Given to find square root,

$\longrightarrow z=-6+8i$

Compare it with $z=a+ib.$

Then,

• $a=-6$

• $b=8$

Modulus of $z$ is,

$\longrightarrow r=\sqrt{(-6)^2+8^2}$

$\longrightarrow r=10$

Solution 1:-

We have, if,

$\longrightarrow z=a+ib,$

then,

$\longrightarrow \sqrt z=\pm\left(\sqrt{\dfrac{r+a}{2}}+i\sqrt{\dfrac{r-a}{2}}\right)$

Then,

$\longrightarrow \sqrt z=\pm\left(\sqrt{\dfrac{10-6}{2}}+i\sqrt{\dfrac{10+6}{2}}\right)$

$\longrightarrow\underline{\underline{\sqrt z=\pm\sqrt2\left(1+2i\right)}}$

Solution 2:-

Let us convert our complex number in polar form.

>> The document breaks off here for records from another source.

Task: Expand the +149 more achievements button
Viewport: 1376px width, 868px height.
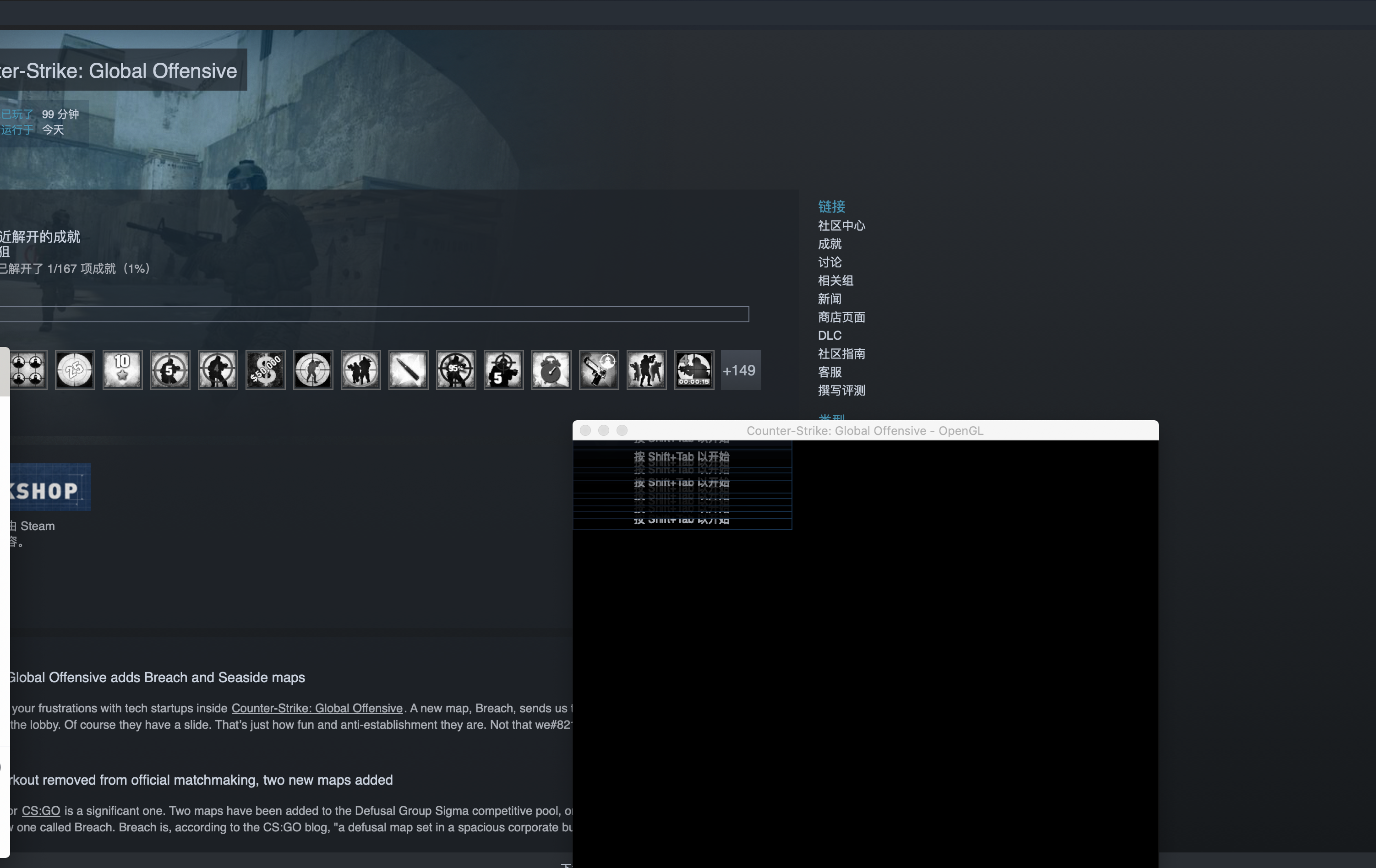Action: click(x=740, y=370)
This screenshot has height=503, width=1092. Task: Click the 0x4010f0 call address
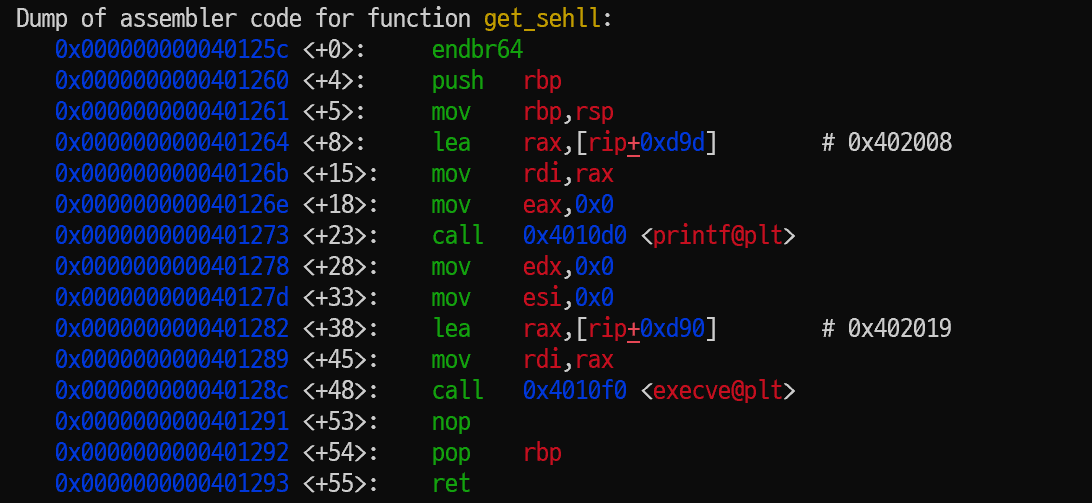(x=575, y=391)
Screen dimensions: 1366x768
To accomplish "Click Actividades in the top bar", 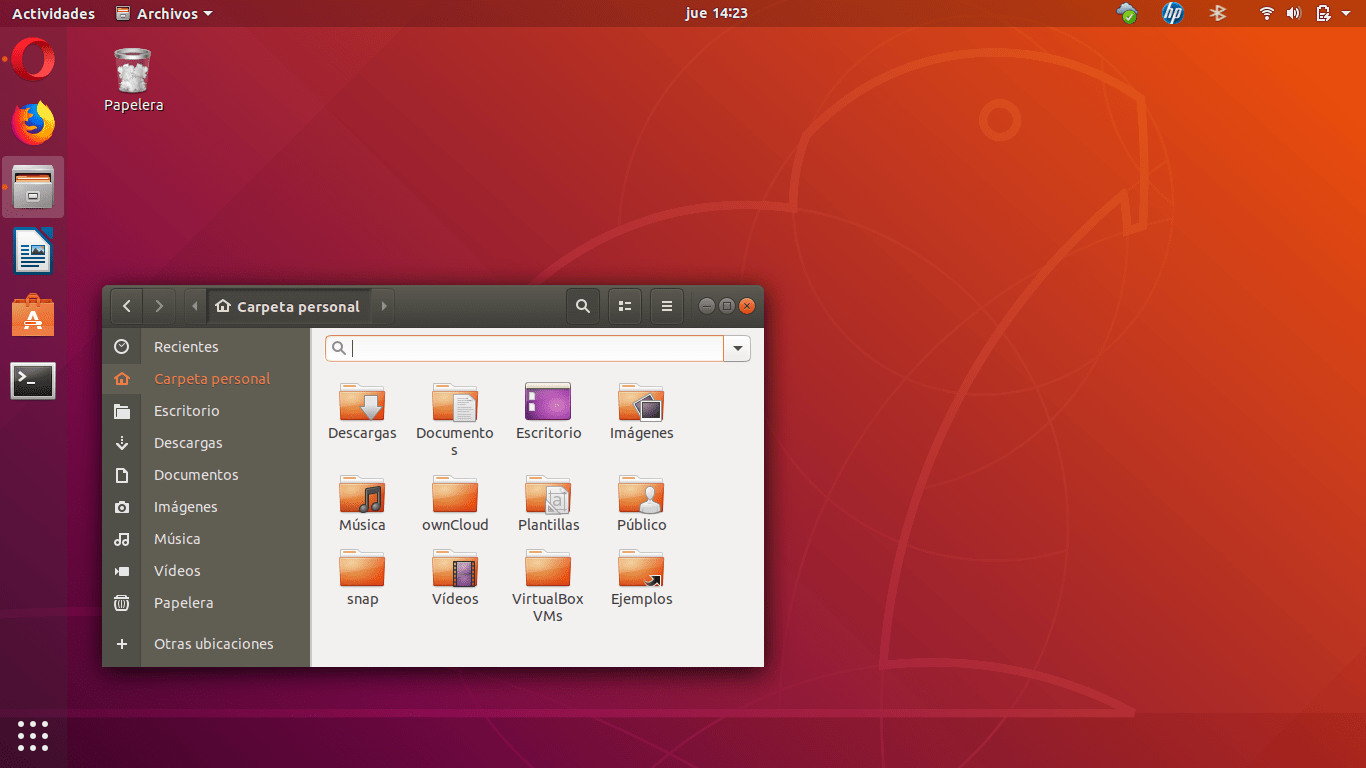I will pyautogui.click(x=53, y=13).
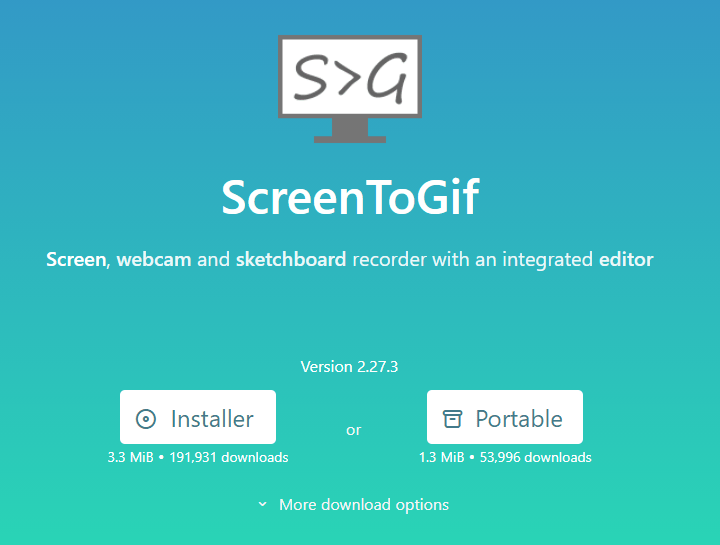Viewport: 720px width, 545px height.
Task: Click the gray monitor stand of the logo
Action: point(350,130)
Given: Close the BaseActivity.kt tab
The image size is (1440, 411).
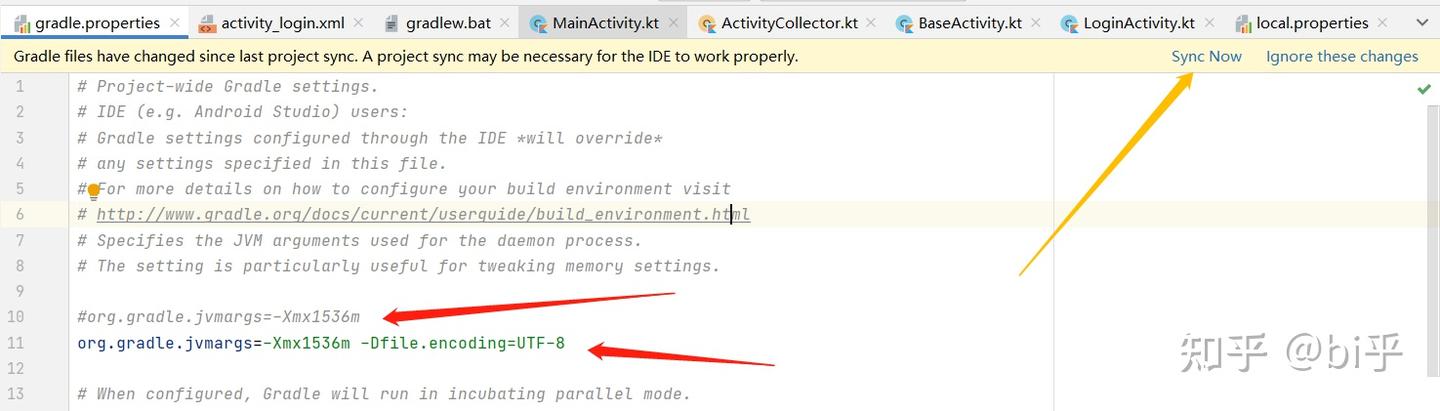Looking at the screenshot, I should pyautogui.click(x=1038, y=23).
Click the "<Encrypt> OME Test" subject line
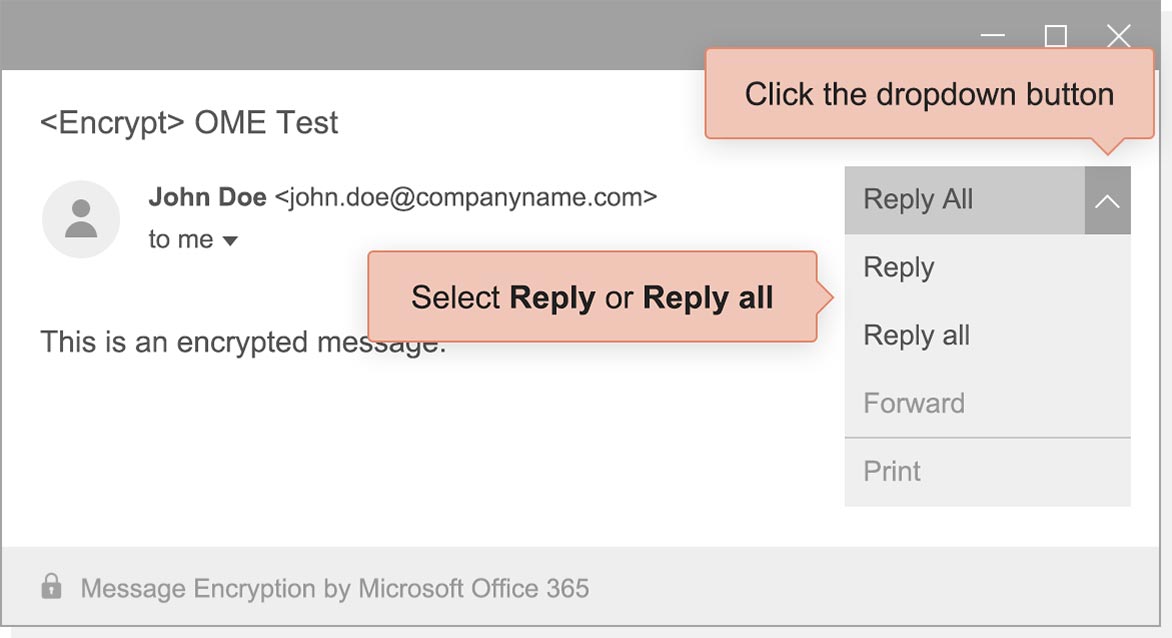Screen dimensions: 1172x638 point(189,123)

$\longrightarrow z=10\left(-\dfrac{6}{10}+i\cdot\dfrac{8}{10}\right)$

$\longrightarrow z=10\left(-\dfrac{3}{5}+i\cdot\dfrac{4}{5}\right)$

Let $\theta=\arg(z)$ so that $\cos\theta=\dfrac{-3}{5}.$

We have, if,

$\longrightarrow z=r(\cos\theta+i\sin\theta),$

then,

$\longrightarrow \sqrt z=\left[r(\cos\theta+i\sin\theta)\right]^{\frac{1}{2}}$

By De Moivre's Theorem,

$\longrightarrow \sqrt z=\pm\sqrt r\left(\cos\left(\dfrac{\theta}{2}\right)+i\sin\left(\dfrac{\theta}{2}\right)\right)$

$\longrightarrow \sqrt z=\pm\sqrt r\left(\sqrt{\dfrac{1+\cos\theta}{2}}+i\sqrt{\dfrac{1-\cos\theta}{2}}\right)$

Then,

$\longrightarrow \sqrt z=\pm\sqrt{10}\left(\sqrt{\dfrac{1+\dfrac{-3}{5}}{2}}+i\sqrt{\dfrac{1-\dfrac{-3}{5}}{2}}\right)$

$\longrightarrow \sqrt z=\pm\sqrt{10}\left(\sqrt{\dfrac{2}{10}}+i\sqrt{\dfrac{8}{10}}\right)$

$\longrightarrow \sqrt z=\pm\left(\sqrt2+i\sqrt8\right)$

$\longrightarrow\underline{\underline{\sqrt z=\pm\sqrt2\left(1+2i\right)}}$